Element and text location data
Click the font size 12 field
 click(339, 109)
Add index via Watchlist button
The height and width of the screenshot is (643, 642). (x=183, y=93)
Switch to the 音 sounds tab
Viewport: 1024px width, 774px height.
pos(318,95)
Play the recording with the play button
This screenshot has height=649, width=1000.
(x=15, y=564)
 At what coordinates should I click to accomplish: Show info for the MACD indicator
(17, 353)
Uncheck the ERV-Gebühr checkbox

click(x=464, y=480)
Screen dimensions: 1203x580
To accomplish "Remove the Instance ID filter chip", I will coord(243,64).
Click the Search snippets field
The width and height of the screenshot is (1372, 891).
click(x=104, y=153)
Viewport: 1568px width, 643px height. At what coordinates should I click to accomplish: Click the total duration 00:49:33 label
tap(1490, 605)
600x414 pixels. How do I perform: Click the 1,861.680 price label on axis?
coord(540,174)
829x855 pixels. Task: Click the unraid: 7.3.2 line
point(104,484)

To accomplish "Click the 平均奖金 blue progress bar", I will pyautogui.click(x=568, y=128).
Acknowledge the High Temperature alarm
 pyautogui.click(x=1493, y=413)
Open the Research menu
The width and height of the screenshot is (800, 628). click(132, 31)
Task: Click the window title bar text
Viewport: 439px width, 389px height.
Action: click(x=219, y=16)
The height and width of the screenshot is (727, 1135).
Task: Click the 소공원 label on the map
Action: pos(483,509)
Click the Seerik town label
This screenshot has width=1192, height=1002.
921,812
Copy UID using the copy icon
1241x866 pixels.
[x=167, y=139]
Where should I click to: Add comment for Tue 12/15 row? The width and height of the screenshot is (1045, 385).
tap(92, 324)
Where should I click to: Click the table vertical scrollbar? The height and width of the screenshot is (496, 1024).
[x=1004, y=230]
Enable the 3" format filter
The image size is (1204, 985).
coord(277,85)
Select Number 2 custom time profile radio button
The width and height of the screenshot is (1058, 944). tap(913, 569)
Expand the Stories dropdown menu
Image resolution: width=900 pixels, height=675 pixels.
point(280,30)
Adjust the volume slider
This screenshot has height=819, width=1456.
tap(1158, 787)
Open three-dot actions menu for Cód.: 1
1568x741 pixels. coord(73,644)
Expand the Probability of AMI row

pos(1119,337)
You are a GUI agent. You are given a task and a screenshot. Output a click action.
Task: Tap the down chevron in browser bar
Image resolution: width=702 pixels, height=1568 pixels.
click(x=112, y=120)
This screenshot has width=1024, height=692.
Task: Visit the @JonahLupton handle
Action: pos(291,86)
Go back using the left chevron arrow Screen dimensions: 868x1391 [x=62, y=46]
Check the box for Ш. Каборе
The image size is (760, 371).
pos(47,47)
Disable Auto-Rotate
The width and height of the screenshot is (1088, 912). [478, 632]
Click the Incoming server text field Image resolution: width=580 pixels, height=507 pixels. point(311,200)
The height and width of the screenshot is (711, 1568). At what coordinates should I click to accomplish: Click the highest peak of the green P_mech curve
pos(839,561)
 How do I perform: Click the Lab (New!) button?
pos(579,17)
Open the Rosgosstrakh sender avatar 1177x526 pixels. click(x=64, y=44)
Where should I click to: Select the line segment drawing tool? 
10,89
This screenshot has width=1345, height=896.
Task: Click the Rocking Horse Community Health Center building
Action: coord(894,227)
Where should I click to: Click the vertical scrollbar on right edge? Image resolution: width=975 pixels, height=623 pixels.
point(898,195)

**PROBLEM TO SOLVE:** Copy out the entries above line for line, with no changes.

**ANSWER BELOW:**
Click the font size 12 field
 click(339, 109)
Add index via Watchlist button
The height and width of the screenshot is (643, 642). (x=183, y=93)
Switch to the 音 sounds tab
Viewport: 1024px width, 774px height.
pos(318,95)
Play the recording with the play button
This screenshot has height=649, width=1000.
(x=15, y=564)
 At what coordinates should I click to accomplish: Show info for the MACD indicator
(17, 353)
Uncheck the ERV-Gebühr checkbox

click(x=464, y=480)
Screen dimensions: 1203x580
To accomplish "Remove the Instance ID filter chip", I will coord(243,64).
Click the Search snippets field
The width and height of the screenshot is (1372, 891).
click(x=104, y=153)
Viewport: 1568px width, 643px height. At what coordinates should I click to accomplish: Click the total duration 00:49:33 label
tap(1490, 605)
600x414 pixels. How do I perform: Click the 1,861.680 price label on axis?
coord(540,174)
829x855 pixels. Task: Click the unraid: 7.3.2 line
point(104,484)

To accomplish "Click the 平均奖金 blue progress bar", I will pyautogui.click(x=568, y=128).
Acknowledge the High Temperature alarm
 pyautogui.click(x=1493, y=413)
Open the Research menu
The width and height of the screenshot is (800, 628). click(132, 31)
Task: Click the window title bar text
Viewport: 439px width, 389px height.
Action: click(x=219, y=16)
The height and width of the screenshot is (727, 1135).
Task: Click the 소공원 label on the map
Action: pos(483,509)
Click the Seerik town label
This screenshot has width=1192, height=1002.
921,812
Copy UID using the copy icon
1241x866 pixels.
[x=167, y=139]
Where should I click to: Add comment for Tue 12/15 row? The width and height of the screenshot is (1045, 385).
tap(92, 324)
Where should I click to: Click the table vertical scrollbar? The height and width of the screenshot is (496, 1024).
[x=1004, y=230]
Enable the 3" format filter
The image size is (1204, 985).
coord(277,85)
Select Number 2 custom time profile radio button
The width and height of the screenshot is (1058, 944). tap(913, 569)
Expand the Stories dropdown menu
Image resolution: width=900 pixels, height=675 pixels.
point(280,30)
Adjust the volume slider
This screenshot has height=819, width=1456.
tap(1158, 787)
Open three-dot actions menu for Cód.: 1
1568x741 pixels. coord(73,644)
Expand the Probability of AMI row

pos(1119,337)
You are a GUI agent. You are given a task and a screenshot. Output a click action.
Task: Tap the down chevron in browser bar
Image resolution: width=702 pixels, height=1568 pixels.
click(x=112, y=120)
This screenshot has width=1024, height=692.
Task: Visit the @JonahLupton handle
Action: pos(291,86)
Go back using the left chevron arrow Screen dimensions: 868x1391 [x=62, y=46]
Check the box for Ш. Каборе
The image size is (760, 371).
pos(47,47)
Disable Auto-Rotate
The width and height of the screenshot is (1088, 912). [478, 632]
Click the Incoming server text field Image resolution: width=580 pixels, height=507 pixels. point(311,200)
The height and width of the screenshot is (711, 1568). At what coordinates should I click to accomplish: Click the highest peak of the green P_mech curve
pos(839,561)
 How do I perform: Click the Lab (New!) button?
pos(579,17)
Open the Rosgosstrakh sender avatar 1177x526 pixels. click(x=64, y=44)
Where should I click to: Select the line segment drawing tool? 
10,89
This screenshot has width=1345, height=896.
Task: Click the Rocking Horse Community Health Center building
Action: coord(894,227)
Where should I click to: Click the vertical scrollbar on right edge? Image resolution: width=975 pixels, height=623 pixels.
point(898,195)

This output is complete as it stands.